Я почувствовала, что момент настал.
— Я вот думаю, Дядюшка. Ведь Виктор, ты знаешь, был мне как второй отец…
— Да, конечно.
— …и я хочу что-то сделать в память о нем.
— Продолжай, милая.
— Я вот думаю: не позволишь ли ты мне сегодня вечером выступить с его номером? Я знаю наизусть все его песни. — Его взгляд стал серьезным, и я заговорила быстрее: — Ведь в программе получилась дырка, так что мешает мне помянуть его по-хорошему?
— Но ты, как бы сказать, ростом чуток повыше, Лиззи. Выйдет ли что-нибудь путное?
— В этом будет весь смех, как ты не понимаешь. Виктор повеселился бы сам.
— Что-то я не знаю, милая. Но, может, ты мне покажешь?
Я действительно хорошо изучила номер Малыша Виктора — досконально знала и текст, и все движения.

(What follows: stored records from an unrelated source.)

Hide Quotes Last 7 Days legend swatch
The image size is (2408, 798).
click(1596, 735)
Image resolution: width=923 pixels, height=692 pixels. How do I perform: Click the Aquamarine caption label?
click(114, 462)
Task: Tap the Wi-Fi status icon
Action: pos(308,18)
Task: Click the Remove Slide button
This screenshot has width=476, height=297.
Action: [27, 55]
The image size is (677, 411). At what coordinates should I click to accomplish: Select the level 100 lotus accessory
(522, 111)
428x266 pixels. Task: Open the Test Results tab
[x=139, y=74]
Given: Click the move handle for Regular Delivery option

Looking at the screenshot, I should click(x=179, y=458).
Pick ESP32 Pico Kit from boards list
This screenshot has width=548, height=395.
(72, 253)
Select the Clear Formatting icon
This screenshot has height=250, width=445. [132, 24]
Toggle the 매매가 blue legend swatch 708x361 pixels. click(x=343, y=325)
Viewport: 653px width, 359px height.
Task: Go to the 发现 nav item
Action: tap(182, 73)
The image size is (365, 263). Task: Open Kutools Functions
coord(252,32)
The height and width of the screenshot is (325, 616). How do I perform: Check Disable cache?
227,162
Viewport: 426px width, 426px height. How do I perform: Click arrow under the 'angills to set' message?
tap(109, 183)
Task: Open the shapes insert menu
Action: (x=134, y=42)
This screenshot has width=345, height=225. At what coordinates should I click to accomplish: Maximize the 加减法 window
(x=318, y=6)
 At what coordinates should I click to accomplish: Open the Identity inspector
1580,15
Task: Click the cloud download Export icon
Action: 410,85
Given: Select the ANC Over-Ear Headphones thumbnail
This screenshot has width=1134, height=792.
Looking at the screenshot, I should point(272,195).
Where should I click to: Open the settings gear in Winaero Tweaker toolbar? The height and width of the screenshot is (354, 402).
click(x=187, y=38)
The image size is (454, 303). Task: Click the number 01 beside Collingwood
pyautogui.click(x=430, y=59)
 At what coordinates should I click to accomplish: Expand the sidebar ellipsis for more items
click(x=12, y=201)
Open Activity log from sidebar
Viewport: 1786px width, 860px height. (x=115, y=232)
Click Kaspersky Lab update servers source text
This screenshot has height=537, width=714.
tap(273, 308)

И прямо как была, не в костюме, я спела Дядюшке «Когда бы хоть один мерзавец» и попрыгала перед ним в самой что ни на есть «моряцкой» манере.
— Скачешь неплохо, — сказал он.
— Виктор сам меня учил. Он говорил, что-то во мне есть такое смешное, и жаль, если пропадет.
— И голосишко у тебя имеется.
— Спасибо, Дядюшка. Как ты думаешь, Виктор был бы доволен, если бы я получила шанс?
Он помолчал минутку — видно было, что перебирает в уме разные амплуа: смешная женщина, танцовщица-эксцентрик?
— Может быть, — сказал он, — мы тебя объявим как дочку Малыша Виктора? Из малых желудей, сама знаешь…
— Я всегда о нем думала как о втором отце. Он был ко мне очень добр.
— Знаю, знаю, милая. В нем много было отцовских чувств.
И вот, уронив слезинку-другую, мы порешили, что сегодня вечером я исполню номер Малыша Виктора. Дэн, похоже, не одобрил эту затею, но, увидев, каким восторгом сияет мое лицо, он не решился воспротивиться — на это-то я и рассчитывала. Можете вообразить мое волнение, когда я облачалась для первого в жизни выхода; одежонка Малыша Виктора, разумеется, на мне чуть не разъехалась по швам, но в этом, как я, переодеваясь, сказала Дорис, как раз и была вся соль: в стольких, мол, соленых водах побывали эти моряцкие тряпки, что сели немилосердно. Мы были в зеленой комнате — Дорис, я, еще несколько из наших, — все чесали языками и смеялись в том припадке веселости, какой всегда наступает после чьей-нибудь смерти. Никто Малыша Виктора особенно не любил, никто даже не был к нему особенно привязан; да и в любом случае наш брат комик в знак траура по умершему товарищу старается шутить за двоих.
— Без четверти семь, — раздался голос объявляющего.
Дорис открыла дверь и крикнула ему вдогонку:
— Как публика, Сид?
— Размазня. Бери тепленьких.
Мой выход был между балетным номером и эфиопскими серенадами; когда я сидела в углу и тряслась, ко мне подошел бутафор и приобнял меня за плечи.
— Знаешь, Лиззи, как говорят? Рот раззявил — куража себе прибавил. Если свистеть начнут, сама им свисти, не будь дура.
Это не слишком-то меня ободрило, но он, конечно, хотел как лучше.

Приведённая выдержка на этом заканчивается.